Les opposants au tramway s’opposent-ils à la démocratie représentative ? « Pas quand elle repose sur la vérité et la transparence », lance Doris Chabot. Bruno Marchand, selon elle, a été élu grâce à de fausses promesses, en évoquant au cours de sa campagne des changements au tramway qu’il n’a pas su livrer une fois au pouvoir.

« Si les gens avaient voulu le tramway tel quel, c’est Marie-Josée Savard [la dauphine de l’ancien maire Régis Labeaume] qui serait mairesse aujourd’hui », affirme M. Charette. Pourtant, la majorité des élus portés au pouvoir le 7 novembre dernier font partie de l’équipe de cette dernière.

« C’est ça, le danger, assure Doris Chabot. Sans la contestation, les élus peuvent abuser de leur pouvoir. » Elle prononcera le mot « dictature » à quelques reprises au cours de la conversation, s’empressant toujours aussitôt de nuancer son propos.

Une voix pour les sans-voix

 

Ils disent mener leur combat judiciaire au nom des « opprimés », ces résidents qui vont devoir céder une partie ou la totalité de leur propriété pour faire place au tramway. « Ça bouleverse des vies, soutient Mme Chabot. On ne voit pas le stress que ça provoque, [mais] certaines personnes ne dorment plus la nuit. »

Un citoyen, à leur avis, devrait avoir le pouvoir de bloquer un projet à lui seul dans ces circonstances. « La justice est le dernier rempart contre lesabus de pouvoir », dit-elle. En tout, 18 plaignants participent à la poursuite intentée contre la Ville. Un nombre qui paraît minime, puisque près de 140 000 électeurs ont voté pour des candidats à la mairie ouvertement favorables au tramway lors des dernières élections.

Leur procès contre la Ville commencera en octobre, soit après les élections provinciales.

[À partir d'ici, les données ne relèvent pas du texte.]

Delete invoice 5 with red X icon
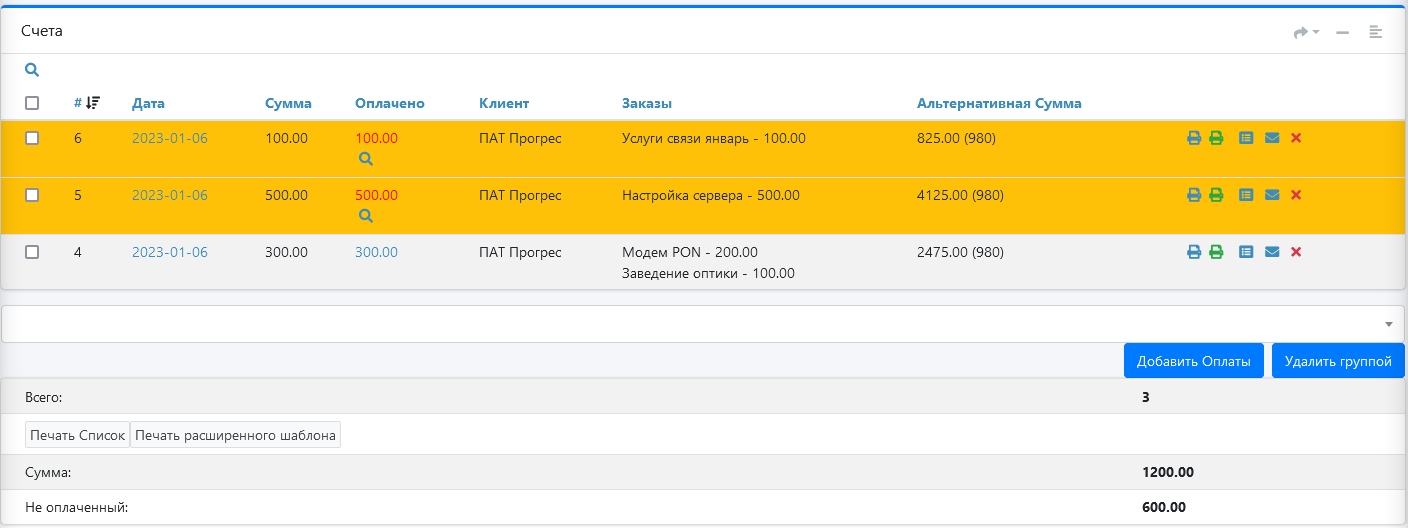Viewport: 1408px width, 528px height. (x=1296, y=195)
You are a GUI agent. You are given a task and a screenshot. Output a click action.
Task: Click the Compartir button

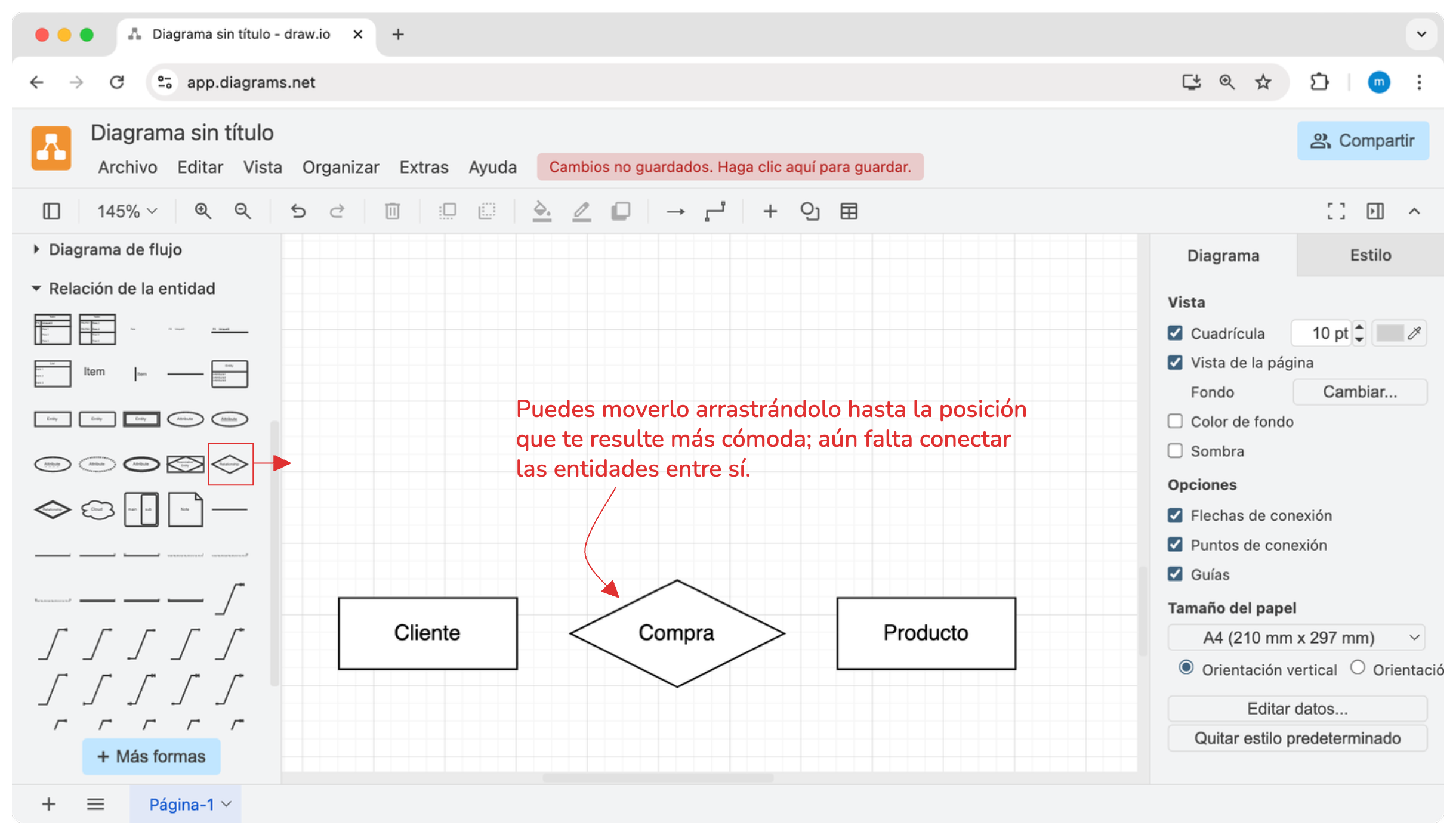pyautogui.click(x=1362, y=141)
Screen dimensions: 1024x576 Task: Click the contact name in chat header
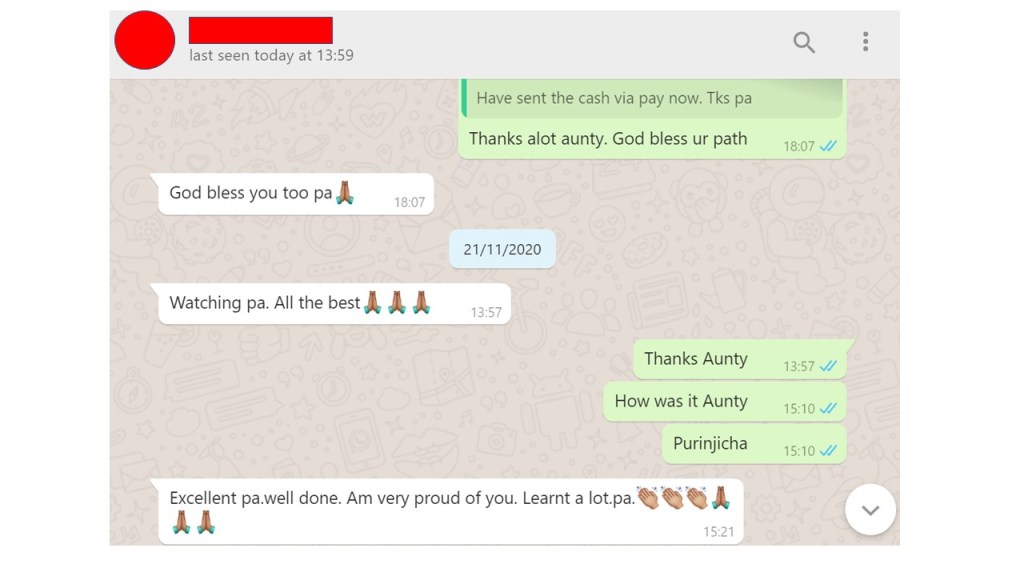(261, 31)
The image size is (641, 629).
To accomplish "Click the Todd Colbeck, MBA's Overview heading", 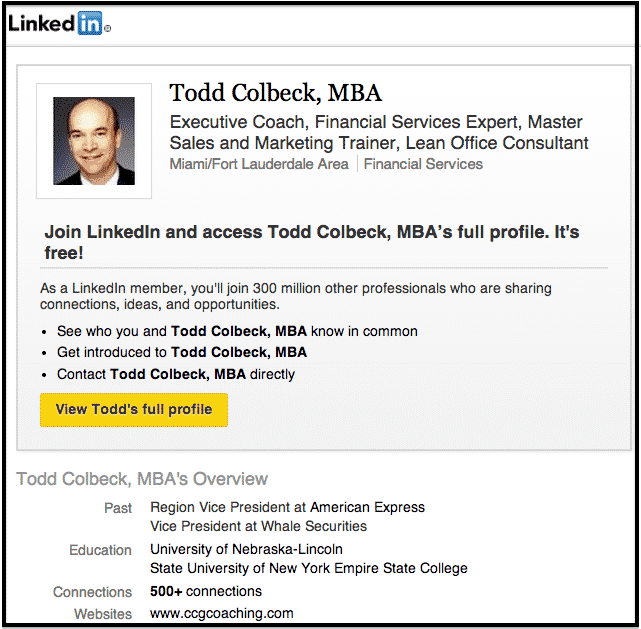I will point(142,479).
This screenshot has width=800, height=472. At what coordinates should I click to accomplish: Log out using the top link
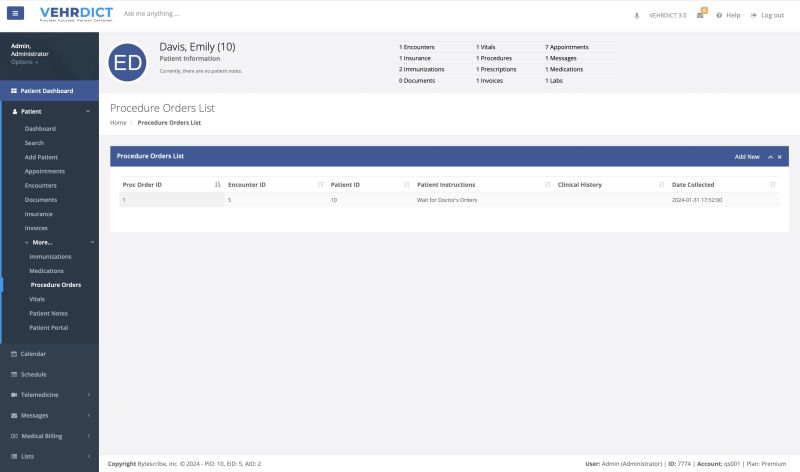click(767, 15)
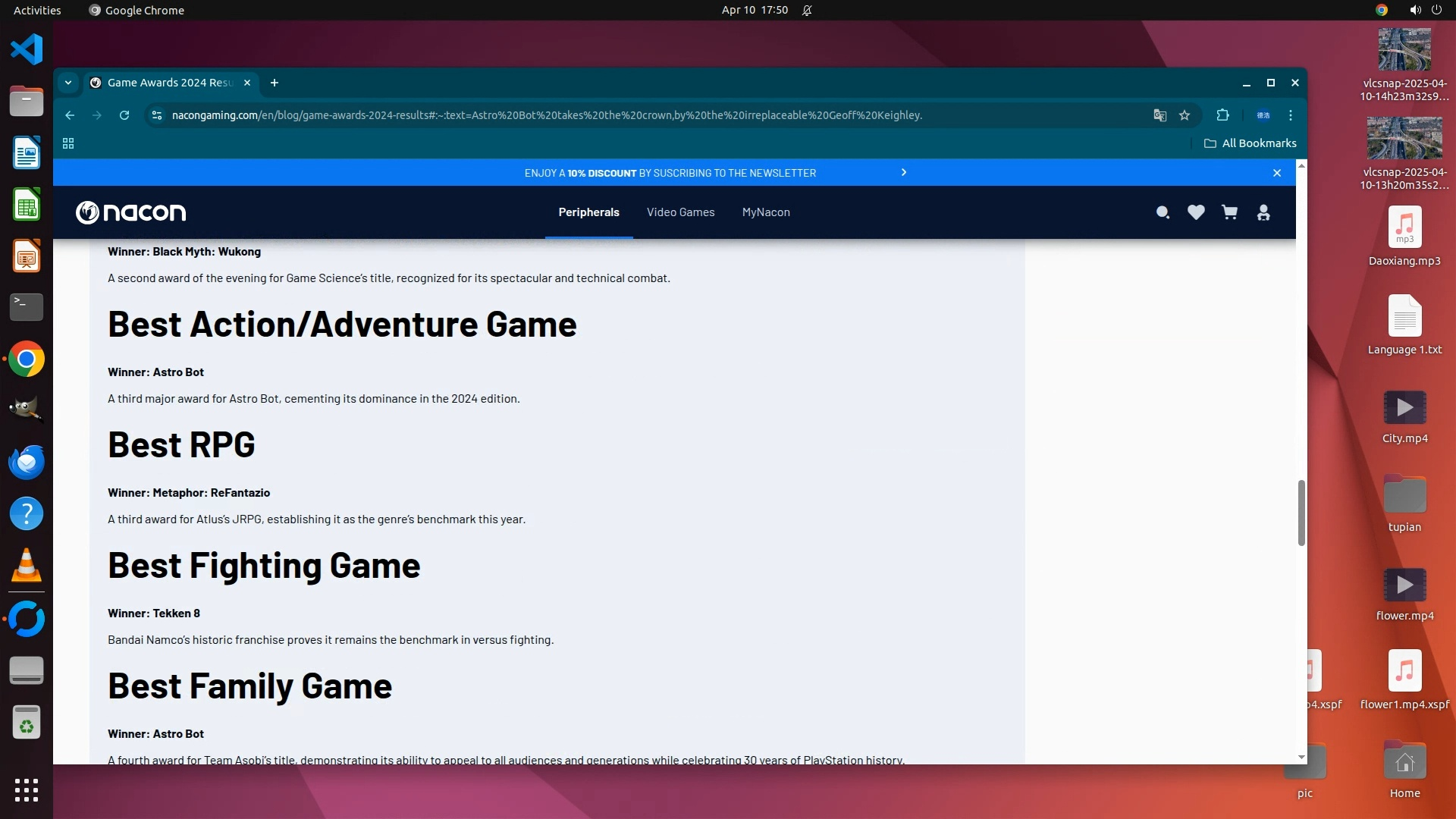The height and width of the screenshot is (819, 1456).
Task: Reload the page
Action: point(124,115)
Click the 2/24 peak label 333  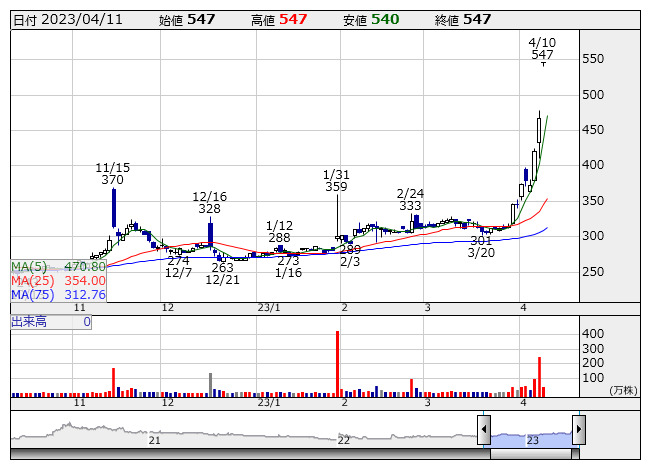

Seront-ils échec et mat si la population de Québec reporte les caquistes au pouvoir plutôt que de voter en majorité pour les conservateurs d’Éric Duhaime, farouchement opposés au tramway ?

« Nous, nous allons aller aussi loin que nous le pourrons », jure M. Charette. Quel que soit l’endroit où lesmènera leur combat, ce n’est sans doute pas en autobus — ni en tramway — que les deux interviewés s’y rendront : ils empruntent, confient-ils, « assez rarement » le transport en commun.